Why is my Amazon EKS pod stuck in the ContainerCreating state with the error "failed to create pod sandbox"?

Last updated: 2022-11-10

My Amazon Elastic Kubernetes Service (Amazon EKS) pod is stuck in the ContainerCreating state with the error "failed to create pod sandbox".

Resolution

Your Amazon EKS pods might be stuck in the ContainerCreating state with a network connectivity error for several reasons. Use the following troubleshooting steps based on the error message that you get.

Error response from daemon: failed to start shim: fork/exec /usr/bin/containerd-shim: resource temporarily unavailable: unknown

This error occurs because of an operating system limitation that's caused by the defined kernel settings for maximum PID or maximum number of files.

Run the following command to get information about your pod:

$ kubectl describe pod example_pod

Example output:

kubelet, ip-xx-xx-xx-xx.xx-xxxxx-x.compute.internal  Failed to create pod sandbox: rpc error: code = Unknown desc = failed to start sandbox container for pod "example_pod": Error response from daemon: failed to start shim: fork/exec /usr/bin/containerd-shim: resource temporarily unavailable: unknown

To temporarily resolve the issue, restart the node.

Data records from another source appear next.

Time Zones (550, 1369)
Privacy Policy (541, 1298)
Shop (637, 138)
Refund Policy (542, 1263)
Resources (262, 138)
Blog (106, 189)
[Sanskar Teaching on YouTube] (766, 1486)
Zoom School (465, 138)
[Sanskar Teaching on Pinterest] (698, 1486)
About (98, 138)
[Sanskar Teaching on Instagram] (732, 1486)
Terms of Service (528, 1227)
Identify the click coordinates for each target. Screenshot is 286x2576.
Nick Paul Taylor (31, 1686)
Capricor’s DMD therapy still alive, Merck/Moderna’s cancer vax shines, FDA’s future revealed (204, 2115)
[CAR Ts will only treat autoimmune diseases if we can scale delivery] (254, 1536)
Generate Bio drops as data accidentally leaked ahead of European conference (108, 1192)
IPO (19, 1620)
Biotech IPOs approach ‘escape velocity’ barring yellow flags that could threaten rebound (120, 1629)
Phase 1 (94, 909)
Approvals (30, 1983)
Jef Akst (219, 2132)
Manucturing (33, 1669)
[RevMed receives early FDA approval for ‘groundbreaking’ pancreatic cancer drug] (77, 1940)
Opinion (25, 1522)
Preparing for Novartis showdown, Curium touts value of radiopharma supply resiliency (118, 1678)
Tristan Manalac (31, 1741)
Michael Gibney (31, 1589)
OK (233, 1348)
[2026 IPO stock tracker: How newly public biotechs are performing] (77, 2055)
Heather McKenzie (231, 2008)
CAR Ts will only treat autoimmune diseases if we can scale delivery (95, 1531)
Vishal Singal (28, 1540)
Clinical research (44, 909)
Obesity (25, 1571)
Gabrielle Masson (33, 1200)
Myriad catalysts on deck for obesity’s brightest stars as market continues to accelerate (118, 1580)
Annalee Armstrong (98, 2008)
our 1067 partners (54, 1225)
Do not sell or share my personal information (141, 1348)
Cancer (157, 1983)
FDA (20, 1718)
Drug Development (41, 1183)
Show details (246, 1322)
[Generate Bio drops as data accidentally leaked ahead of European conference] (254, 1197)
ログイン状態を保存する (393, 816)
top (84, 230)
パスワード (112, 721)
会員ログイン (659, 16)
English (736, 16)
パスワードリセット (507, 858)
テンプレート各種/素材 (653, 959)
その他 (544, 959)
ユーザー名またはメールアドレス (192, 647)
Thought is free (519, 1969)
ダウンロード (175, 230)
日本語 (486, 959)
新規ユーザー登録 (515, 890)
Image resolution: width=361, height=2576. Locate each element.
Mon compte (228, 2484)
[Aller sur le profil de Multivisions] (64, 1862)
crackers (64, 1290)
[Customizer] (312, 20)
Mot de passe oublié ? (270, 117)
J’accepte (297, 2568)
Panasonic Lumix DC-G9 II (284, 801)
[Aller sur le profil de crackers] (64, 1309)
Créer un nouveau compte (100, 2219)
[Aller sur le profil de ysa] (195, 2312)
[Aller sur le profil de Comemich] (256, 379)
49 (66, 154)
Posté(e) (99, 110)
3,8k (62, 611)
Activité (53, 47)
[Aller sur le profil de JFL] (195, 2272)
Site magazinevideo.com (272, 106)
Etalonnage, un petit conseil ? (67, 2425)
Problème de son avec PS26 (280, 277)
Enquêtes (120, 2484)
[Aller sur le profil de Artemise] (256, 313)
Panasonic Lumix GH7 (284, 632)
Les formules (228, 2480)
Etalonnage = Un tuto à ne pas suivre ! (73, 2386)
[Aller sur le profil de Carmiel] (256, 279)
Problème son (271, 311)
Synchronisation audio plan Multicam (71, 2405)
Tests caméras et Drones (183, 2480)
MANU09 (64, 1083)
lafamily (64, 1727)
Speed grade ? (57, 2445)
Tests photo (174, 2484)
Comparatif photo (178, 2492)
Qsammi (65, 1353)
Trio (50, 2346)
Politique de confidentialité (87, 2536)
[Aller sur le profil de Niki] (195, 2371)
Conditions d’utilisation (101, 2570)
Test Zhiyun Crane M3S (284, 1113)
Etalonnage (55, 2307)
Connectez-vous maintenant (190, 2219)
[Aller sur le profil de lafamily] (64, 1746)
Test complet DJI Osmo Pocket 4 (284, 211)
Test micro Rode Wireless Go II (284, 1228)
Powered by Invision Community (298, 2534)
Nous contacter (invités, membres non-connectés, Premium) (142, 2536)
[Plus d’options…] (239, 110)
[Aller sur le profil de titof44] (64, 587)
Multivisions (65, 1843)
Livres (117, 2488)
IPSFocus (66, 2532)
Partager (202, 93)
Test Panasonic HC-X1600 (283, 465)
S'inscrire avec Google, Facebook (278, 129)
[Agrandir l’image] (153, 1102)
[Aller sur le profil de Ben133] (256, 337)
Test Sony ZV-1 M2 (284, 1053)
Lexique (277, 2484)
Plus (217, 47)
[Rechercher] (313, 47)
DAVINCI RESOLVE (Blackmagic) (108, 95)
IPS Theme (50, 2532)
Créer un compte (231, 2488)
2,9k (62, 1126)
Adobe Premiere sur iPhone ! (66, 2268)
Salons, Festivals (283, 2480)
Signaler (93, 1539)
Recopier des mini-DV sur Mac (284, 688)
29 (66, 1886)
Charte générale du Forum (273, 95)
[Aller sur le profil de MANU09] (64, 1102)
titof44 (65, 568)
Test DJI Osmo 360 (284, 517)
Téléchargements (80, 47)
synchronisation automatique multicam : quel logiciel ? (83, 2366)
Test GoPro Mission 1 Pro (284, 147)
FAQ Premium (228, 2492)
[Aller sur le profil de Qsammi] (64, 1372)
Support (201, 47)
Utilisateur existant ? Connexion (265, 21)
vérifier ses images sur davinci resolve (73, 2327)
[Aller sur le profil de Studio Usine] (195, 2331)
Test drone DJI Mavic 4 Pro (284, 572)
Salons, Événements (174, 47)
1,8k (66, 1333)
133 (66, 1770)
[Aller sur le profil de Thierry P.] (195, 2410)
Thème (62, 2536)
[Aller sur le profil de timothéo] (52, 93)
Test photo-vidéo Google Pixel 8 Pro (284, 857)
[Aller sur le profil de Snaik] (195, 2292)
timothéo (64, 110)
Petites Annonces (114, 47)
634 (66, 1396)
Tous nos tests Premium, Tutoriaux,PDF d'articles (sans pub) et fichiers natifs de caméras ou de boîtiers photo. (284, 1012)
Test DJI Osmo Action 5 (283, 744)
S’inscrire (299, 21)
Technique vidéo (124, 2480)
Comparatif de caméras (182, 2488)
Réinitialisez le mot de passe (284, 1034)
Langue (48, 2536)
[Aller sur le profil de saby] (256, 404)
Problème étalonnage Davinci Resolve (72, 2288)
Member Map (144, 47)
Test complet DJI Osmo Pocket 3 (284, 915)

To troubleshoot the issue, do the following:

  • Gather the node logs.
  • Review the Docker logs for the error "dockerd[4597]: runtime/cgo: pthread_create failed: Resource temporarily unavailable".
  • Review the Kubelet log for the errors "kubelet[5267]: runtime: failed to create new OS thread (have 2 already; errno=11)" and "kubelet[5267]: runtime: may need to increase max user processes (ulimit -u)".
  • Identify the zombie processes by running the ps command. All the processes listed with the Z state in the output are the zombie processes.

Network plugin cni failed to set up pod network: add cmd: failed to assign an IP address to container

This error indicates that the Container Network Interface (CNI) can't assign an IP address for the newly provisioned pod.

The following are reasons why the CNI fails to provide an IP address to the newly created pod:

  • The instance used the maximum allowed elastic network interfaces and IP addresses.
  • The Amazon Virtual Private Cloud (Amazon VPC) subnets have an IP address count of zero.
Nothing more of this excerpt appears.